Great DepressionUnited States
In the United States, the Great Depression began with the Wall Street Crash of October 1929. The stock market crash marked the beginning of a decade of high unemployment, poverty, low profits, deflation, plunging farm incomes, and lost opportunities for economic growth as well as for personal advancement. Altogether, there was a general loss of confidence in the economic future.
The usual explanations include numerous factors, especially high consumer debt, ill-regulated markets that permitted overoptimistic loans by banks and investors, and the lack of high-growth new industries. These all interacted to create a downward economic spiral of reduced spending, falling confidence and lowered production. Industries that suffered the most included construction, shipping, mining, logging and agriculture (compounded by dust-bowl conditions in the heartland). Also hard hit was the manufacturing of durable goods like automobiles and appliances, whose purchase consumers could postpone. The economy hit bottom in the winter of 1932–1933; then came four years of growth until the recession of 1937–1938 brought back high levels of unemployment.

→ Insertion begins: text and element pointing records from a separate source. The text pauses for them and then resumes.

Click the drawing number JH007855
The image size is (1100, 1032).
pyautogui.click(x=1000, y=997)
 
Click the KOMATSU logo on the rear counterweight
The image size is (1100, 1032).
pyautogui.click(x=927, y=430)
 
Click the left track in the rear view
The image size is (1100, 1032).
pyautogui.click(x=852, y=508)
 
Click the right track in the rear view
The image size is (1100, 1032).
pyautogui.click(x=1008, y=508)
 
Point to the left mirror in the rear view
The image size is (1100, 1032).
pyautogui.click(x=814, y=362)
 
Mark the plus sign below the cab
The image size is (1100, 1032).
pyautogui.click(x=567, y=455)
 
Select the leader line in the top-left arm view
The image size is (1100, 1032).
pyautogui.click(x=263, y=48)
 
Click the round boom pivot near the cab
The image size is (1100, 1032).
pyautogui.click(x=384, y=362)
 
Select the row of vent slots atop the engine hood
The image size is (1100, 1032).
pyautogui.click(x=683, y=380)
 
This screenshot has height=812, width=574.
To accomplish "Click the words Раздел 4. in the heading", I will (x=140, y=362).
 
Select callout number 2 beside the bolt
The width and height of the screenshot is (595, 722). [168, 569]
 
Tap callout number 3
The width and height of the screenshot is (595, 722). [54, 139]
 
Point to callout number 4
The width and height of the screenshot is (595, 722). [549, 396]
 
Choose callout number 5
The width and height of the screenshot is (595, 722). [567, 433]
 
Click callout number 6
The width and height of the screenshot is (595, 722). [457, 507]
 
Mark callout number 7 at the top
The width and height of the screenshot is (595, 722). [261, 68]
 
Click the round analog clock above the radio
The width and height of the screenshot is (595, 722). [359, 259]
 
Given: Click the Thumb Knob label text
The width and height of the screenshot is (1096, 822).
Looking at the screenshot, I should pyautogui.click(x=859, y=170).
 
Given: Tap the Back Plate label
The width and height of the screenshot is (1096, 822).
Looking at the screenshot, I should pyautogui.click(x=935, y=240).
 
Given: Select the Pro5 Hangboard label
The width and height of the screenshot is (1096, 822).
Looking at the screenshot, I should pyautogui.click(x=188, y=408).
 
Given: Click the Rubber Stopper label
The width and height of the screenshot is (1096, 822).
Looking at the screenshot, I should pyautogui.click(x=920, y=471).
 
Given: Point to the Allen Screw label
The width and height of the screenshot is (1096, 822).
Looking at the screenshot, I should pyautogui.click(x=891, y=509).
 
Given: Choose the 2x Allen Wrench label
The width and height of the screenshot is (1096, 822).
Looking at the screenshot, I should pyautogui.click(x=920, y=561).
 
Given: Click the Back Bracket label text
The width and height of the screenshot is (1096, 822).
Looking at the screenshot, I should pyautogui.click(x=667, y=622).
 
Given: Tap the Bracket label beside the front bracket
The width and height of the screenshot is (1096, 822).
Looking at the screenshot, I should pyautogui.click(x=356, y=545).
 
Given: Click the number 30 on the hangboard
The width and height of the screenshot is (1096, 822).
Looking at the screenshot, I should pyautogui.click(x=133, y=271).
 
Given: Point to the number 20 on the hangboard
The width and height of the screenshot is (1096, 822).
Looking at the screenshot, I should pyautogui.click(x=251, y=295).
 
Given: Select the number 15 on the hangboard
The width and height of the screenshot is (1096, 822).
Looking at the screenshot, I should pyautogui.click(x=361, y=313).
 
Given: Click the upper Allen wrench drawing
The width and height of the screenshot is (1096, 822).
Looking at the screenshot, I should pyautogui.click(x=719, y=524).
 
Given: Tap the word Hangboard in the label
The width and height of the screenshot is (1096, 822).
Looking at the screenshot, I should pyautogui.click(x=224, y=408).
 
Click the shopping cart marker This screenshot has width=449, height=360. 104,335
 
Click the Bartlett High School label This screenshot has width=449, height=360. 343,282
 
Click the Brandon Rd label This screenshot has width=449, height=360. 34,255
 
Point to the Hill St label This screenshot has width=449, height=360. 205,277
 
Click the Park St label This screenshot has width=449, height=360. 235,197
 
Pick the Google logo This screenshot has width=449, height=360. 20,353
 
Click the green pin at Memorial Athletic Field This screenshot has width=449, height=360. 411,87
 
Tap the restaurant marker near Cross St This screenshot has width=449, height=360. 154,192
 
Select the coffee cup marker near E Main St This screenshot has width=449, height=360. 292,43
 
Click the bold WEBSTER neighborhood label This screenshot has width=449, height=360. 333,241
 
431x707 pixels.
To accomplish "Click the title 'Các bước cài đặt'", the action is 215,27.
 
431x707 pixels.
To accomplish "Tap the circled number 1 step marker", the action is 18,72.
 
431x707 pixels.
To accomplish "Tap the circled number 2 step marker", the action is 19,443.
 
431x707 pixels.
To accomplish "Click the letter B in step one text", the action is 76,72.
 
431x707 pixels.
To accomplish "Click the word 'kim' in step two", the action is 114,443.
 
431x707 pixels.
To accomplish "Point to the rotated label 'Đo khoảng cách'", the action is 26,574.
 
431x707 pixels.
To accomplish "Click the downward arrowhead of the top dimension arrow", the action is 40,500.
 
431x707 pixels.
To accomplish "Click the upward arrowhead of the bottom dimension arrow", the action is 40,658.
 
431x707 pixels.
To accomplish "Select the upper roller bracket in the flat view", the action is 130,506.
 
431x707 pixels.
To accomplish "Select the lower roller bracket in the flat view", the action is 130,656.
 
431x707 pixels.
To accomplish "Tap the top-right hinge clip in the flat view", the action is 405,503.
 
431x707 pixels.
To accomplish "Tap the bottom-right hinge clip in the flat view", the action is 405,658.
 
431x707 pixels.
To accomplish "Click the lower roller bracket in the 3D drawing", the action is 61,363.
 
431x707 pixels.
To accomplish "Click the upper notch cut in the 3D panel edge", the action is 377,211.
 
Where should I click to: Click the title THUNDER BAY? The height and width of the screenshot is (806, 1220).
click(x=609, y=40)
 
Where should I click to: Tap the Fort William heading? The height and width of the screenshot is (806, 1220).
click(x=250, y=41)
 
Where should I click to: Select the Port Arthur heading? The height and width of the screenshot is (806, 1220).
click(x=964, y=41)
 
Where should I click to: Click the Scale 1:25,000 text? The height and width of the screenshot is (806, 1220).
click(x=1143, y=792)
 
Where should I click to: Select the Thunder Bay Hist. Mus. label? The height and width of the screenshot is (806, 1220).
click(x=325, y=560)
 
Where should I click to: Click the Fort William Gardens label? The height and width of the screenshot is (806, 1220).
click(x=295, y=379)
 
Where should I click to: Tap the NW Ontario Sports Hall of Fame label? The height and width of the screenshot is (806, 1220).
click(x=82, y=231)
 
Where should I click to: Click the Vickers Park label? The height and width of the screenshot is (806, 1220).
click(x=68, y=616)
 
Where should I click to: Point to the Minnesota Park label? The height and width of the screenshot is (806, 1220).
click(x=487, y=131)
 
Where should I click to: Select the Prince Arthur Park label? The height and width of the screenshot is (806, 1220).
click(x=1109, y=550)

The Depression also resulted in an increase of emigration for the first time in American history. Some immigrants went back to their native countries, and some native U.S. citizens went to Canada, Australia and South Africa. There were mass migrations of people from badly hit areas in the Great Plains (the Okies) and the South to places such as California and the cities of the North (the Great Migration). Racial tensions also increased during this time. By the 1940s, immigration had returned to normal, and emigration declined.